Bhatt is continuing the trend of using hijra as a tool to make arguments in gender studies, rather than listening to what they have to say, describe them. The whole “criticisisg books about the hijra” bit could be a hell of a lot shorter. It’s still not over!! I hope they list lots of texts by hijra at the end.

All this Western third-sex academic work is playing at decolonisation, but ends up being cited by the Indian supreme court forming the basis for legislation that denies trans Indians self-id as women (or men, nobody talking about trans men as usual), and requiring institutional scrutiny and so on.

Oooo now we’re reading about what a hijra person herself has to say! …and deifying them as a uniquely eloquent figurehead. Okay, that didn’t last long. We’re back to the critiques and discussion of academic works the author doesn’t like.

Bhatt insists that hijra, and many other third-sexed people are “just” transwomen. And like, yeah, but also no, imo. Firstly, “third-sexed” people (like Two Spirit people) exist who espouse male/non-binary alligned gender identities.

Bhatt makes (correct) argument that pre-colonial societies were not (all) egalitarian and gender-enlightened until the West showed up and fucked that all up (okay, but sometimes that did literally happen lol). “Only being able to exist as an ascetic or by begging for alms at ceremonies is not reverence or a gender role, but marginalisation.”

Okay yes, we want the liberation of tomorrow and not a return to the “reverence” of the past, so stop mythologising it.

good point: every sex you make that is not the First Sex (male) does not do anything to disrupt the patriarchy, just gives more names to those oppressed beneath it. the basis is hierarchy not dichotomy. third-sexing can be a part of establishing and maintaining this hierarchy.

“third sex” often becomes a dumping ground for society’s sexual/gender outcasts/laws. c/o Feinberg’s argument that discrimination against gay people is in fact discrimination against their peformance of their gender, in common with the discrimination against trans people.

Add in bioessentialism and you get the fact that older women (ie those who can’t gestate) are more likely than older men to live in poverty and die alone in a care home.

okay, despite her insistence, Bhatt does seem to be trying to collapse all forms of gendered oppression into third-sexing. or rather, not-first-sexing… or, using the lowest available number, second-sexing oh shit it’s the ghost of simone de bouvouir with the steel chair!!

hmm, gotta say, this bit is quite persuasive. gotta watch out.

these third-sexers make a distinction between transsexuals (ie, those who persue a medical transition) and transgender people (those who don’t). the gender-non-comfortiy of the latter is held up as a virtue over the “dangerous assimilitation” of the former. apparently cass does this, i’m not surprised. this is bad for obvious reasons.

Bhatt very funnily despises academic literature and shit… whilst writing an academic essay that cites nothing but it!!!! I guess she’s allowed to do that if she wants, not evenybody has to write anarchist style from-the-ground critiques.
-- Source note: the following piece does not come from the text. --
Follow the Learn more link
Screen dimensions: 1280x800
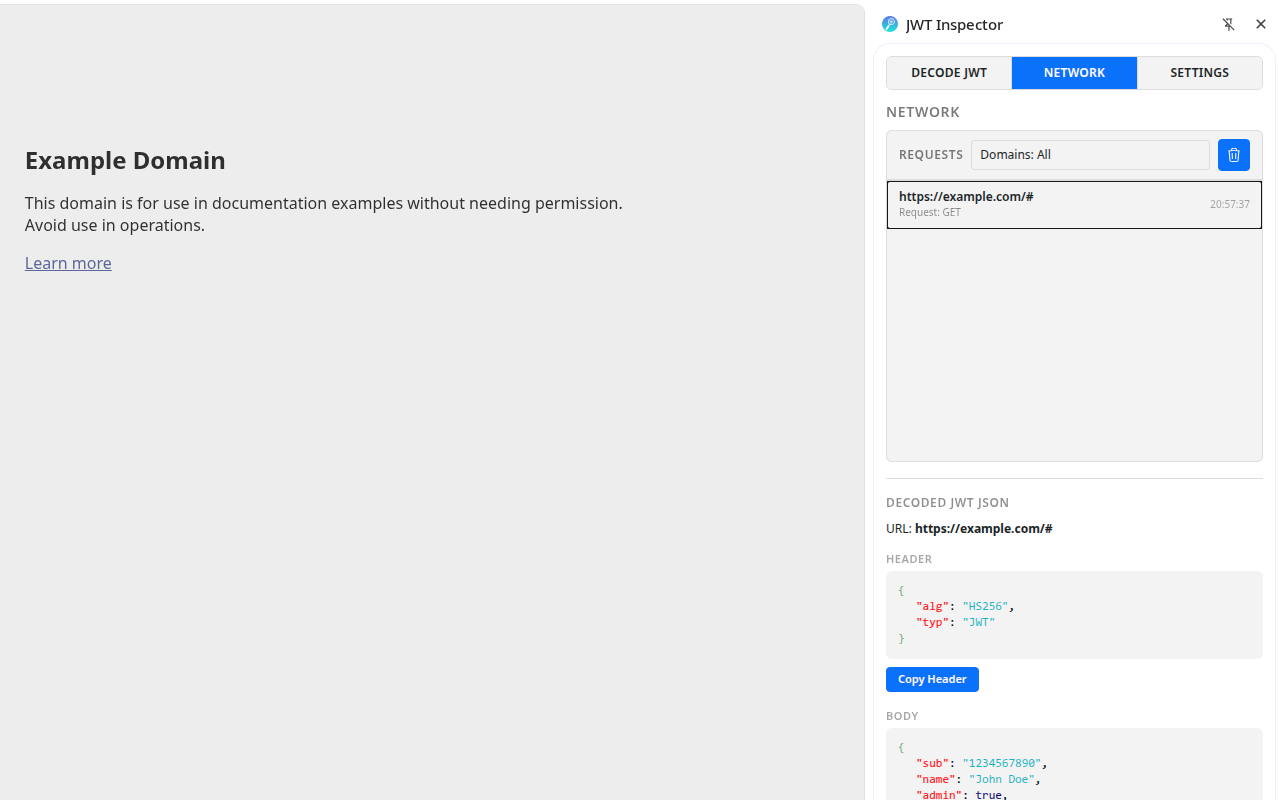click(x=68, y=263)
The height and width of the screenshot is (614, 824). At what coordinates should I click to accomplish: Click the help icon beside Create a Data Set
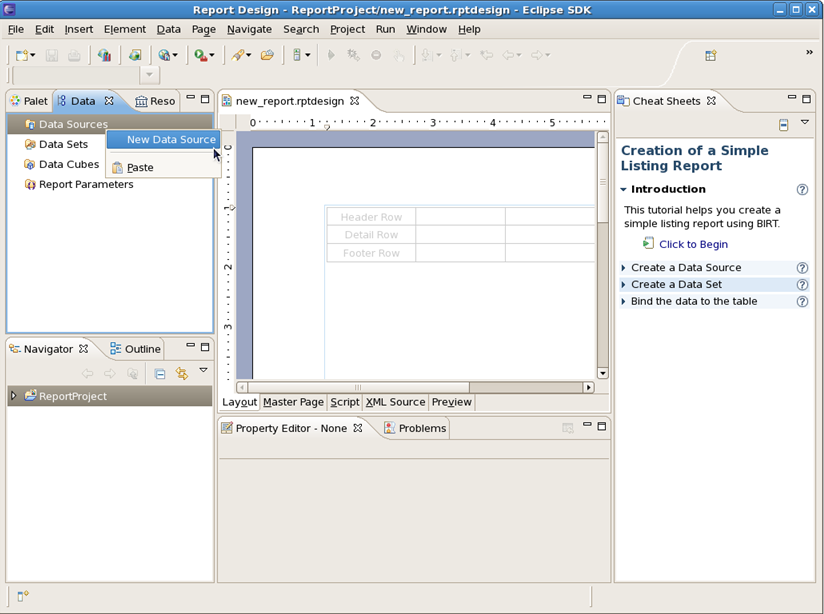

And the point of this essay is to call bullshit on the orientalist transmisia of The Third Sex and similar. Yeah, true.

Ends with a passionate rallying cry.

my takeaways

Ah okay. Bhatt also has a review of Stone Butch Blues and in it she comes across as quite unconsidered and also a bit transmisandrist. Oops.

ALSO I think they're weirdly fixated on medical transitions (makes sense to be when critiqueing the reactionary obsession with it), and the way they maintain the distinction between transgender and transsexual is weird. They clearly identify as the latter, and discuss wholly from that perspective, and it doesn't feel particularly inclusive, idk. Mostly my intuition. Don't want to read their other stuff and find out! I feel like they focussed on the material aspects of accessing a medical transition, which is fair enough, but did not discuss any other material aspects, really.